27.10.2011 Vincent Lamigeon, journaliste à Challenges – Blog Supersonique
C’est un conflit social dont Safran se serait bien passé. Les salariés de Sagem Défense-Sécurité (photo Daniel Linares / Sagem), filiale de Safran, ont à nouveau débrayé ce matin, multipliant les manifestations sur les différents sites du groupe (Montluçon, Argenteuil, Poitiers, Dijon…) et devant le siège social de Sagem Défense-Sécurité dans le 15ème arrondissement de Paris. L’objectif est clair : tuer dans l’œuf le projet de rapprochement d’activités entre Safran et Thales, poussé par l’Etat, qui affirme vouloir éviter les doublons sur ce secteur stratégique. « On ira jusqu’au bout pour faire capoter ce projet, prévient un syndicaliste. Jean-Paul Herteman doit comprendre que les salariés n’accepteront pas qu’il signe un accord qui est une aberration industrielle et une manipulation clairement destinée à avantager Dassault [actionnaire de Thales à 26%, NDLR]. »

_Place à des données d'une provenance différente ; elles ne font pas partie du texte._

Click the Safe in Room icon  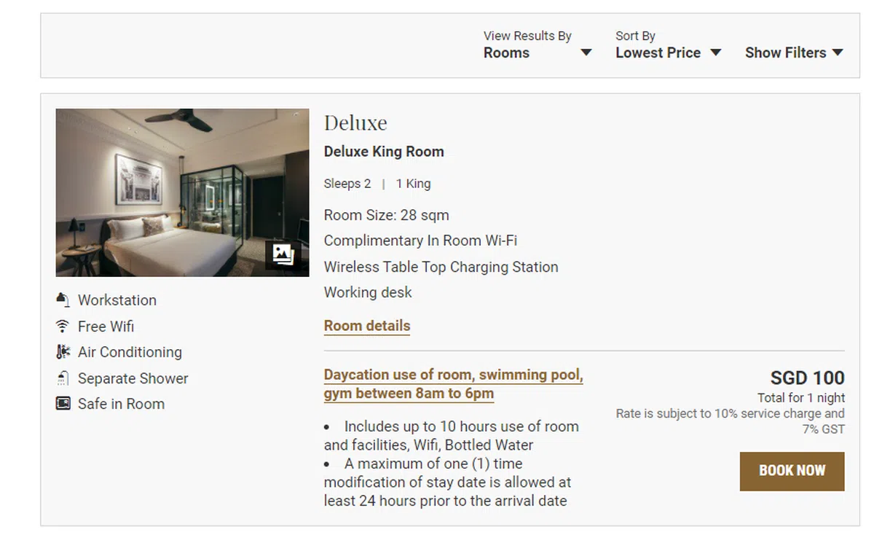pyautogui.click(x=63, y=404)

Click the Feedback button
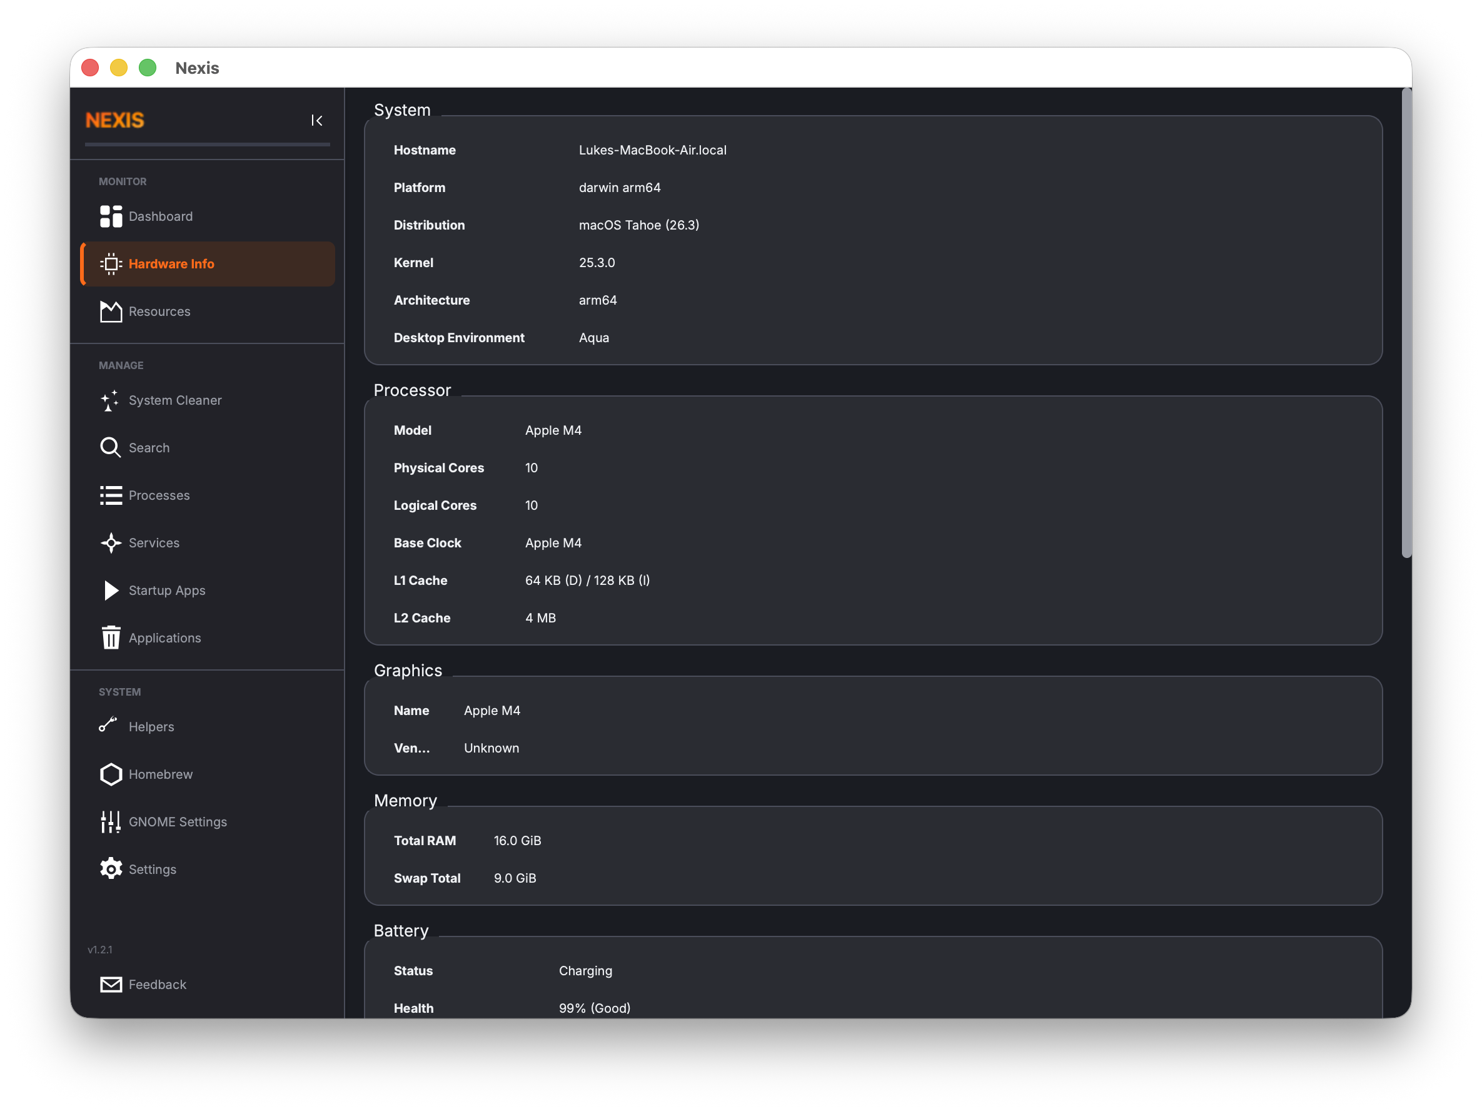(x=157, y=984)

Que prévoit concrètement le projet ? Après avoir envisagé un échange d’actifs pur et simple entre Safran et Thales, la négociation, sous l’impulsion du médiateur Aldo Cardoso, s’est déplacée vers la création de deux joint-ventures : une JV « optronique » (équipements à la fois optiques et électroniques), qui serait contrôlée en majorité par Thales ; et une JV « navigation inertielle » (équipements permettant à un engin de s'orienter de façon autonome), qui serait contrôlée en majorité par Safran. Safran topera-t-il pour un accord de ce type ? Mystère. Une chose est sûre : le nouveau schéma envisagé provoque la colère des salariés de Sagem. Résumé de leurs arguments en trois points.

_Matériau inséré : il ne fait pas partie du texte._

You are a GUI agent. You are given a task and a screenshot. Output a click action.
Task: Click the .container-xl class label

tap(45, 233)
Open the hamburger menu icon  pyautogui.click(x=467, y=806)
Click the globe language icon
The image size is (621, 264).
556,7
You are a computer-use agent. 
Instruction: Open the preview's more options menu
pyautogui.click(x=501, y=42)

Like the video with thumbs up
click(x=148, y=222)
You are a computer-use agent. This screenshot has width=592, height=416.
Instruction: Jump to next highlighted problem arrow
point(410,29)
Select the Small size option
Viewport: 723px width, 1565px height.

Une opportunité industrielle contestée.
Les syndicats de Sagem affirment que le projet de JV menacerait les performances de fleurons technologiques français en découpant à la hussarde des activités plus imbriquées qu’il n’y paraît. « Un tel accord supprimerait des synergies technologiques essentielles sur de nombreux produits, qui intègrent à la fois de l’optronique et de la navigation inertielle, assure Gérard Mardiné, coordinateur CFE-CGC chez Safran. Il impliquerait une perte de compétitivité à la fois chez Safran et Thales. » Les syndicats citent notamment des produits exigeant des fonctions de stabilisation, comme les viseurs et autodirecteurs infrarouges, qui pourraient être impactés par un découpage des activités. Les synergies entre activités défense et civiles seraient également menacées par l’accord, assurent les syndicats.
Un accord jugé déséquilibré
Les syndicats soulignent également que les deux JV seraient clairement déséquilibrées : la JV « optronique », estimée à 1 - 1,2 milliards d’euros de ventes annuelles, serait rentable et située sur un marché en forte croissance (60% en trois ans), avec une position de numéro trois mondial ; la JV « navigation inertielle », estimée à 200-250 millions d’euros de chiffre d’affaires annuel, serait « structurellement en pertes pour au moins cinq ans » assure un délégué syndical Safran, notamment du fait d’un contrat sur l’A350 gagné au prix fort face au leader mondial incontesté de la spécialité, l’américain Honeywell. Les syndicats de Sagem dénoncent également une absence d’information sur le business plan et les perspectives des activités apportées par Thales.
Des craintes sur les sites français
Les syndicats de Safran évoquent des risques patents sur les sites Sagem que récupèrerait Thales. Principal sujet d’inquiétude : le site d’Argenteuil (Val d’Oise), qui travaille à la fois sur l’optronique et la navigation inertielle. Les salariés des sites de fabrication de Dijon et Poitiers (Saint-Benoît) s’estiment également menacés, notamment par la culture « fabless » de Thales, qui n’a que peu d’usines en propre, préférant intégrer des sous-ensembles fabriqués par des sous-traitants. Des doublons avec les sites de Thales au Royaume-Uni sont également évoqués, notamment sur les périscopes ou viseurs de chars. « Des économies de quelques millions d’euros pour la DGA valent-ils de menacer l’avenir d’un secteur que la France est un des rares pays à maîtriser, avec les Etats-Unis ou Israël ? », s’interroge Gérard Mardiné. Pas de doute : le bras de fer est bien parti pour durer.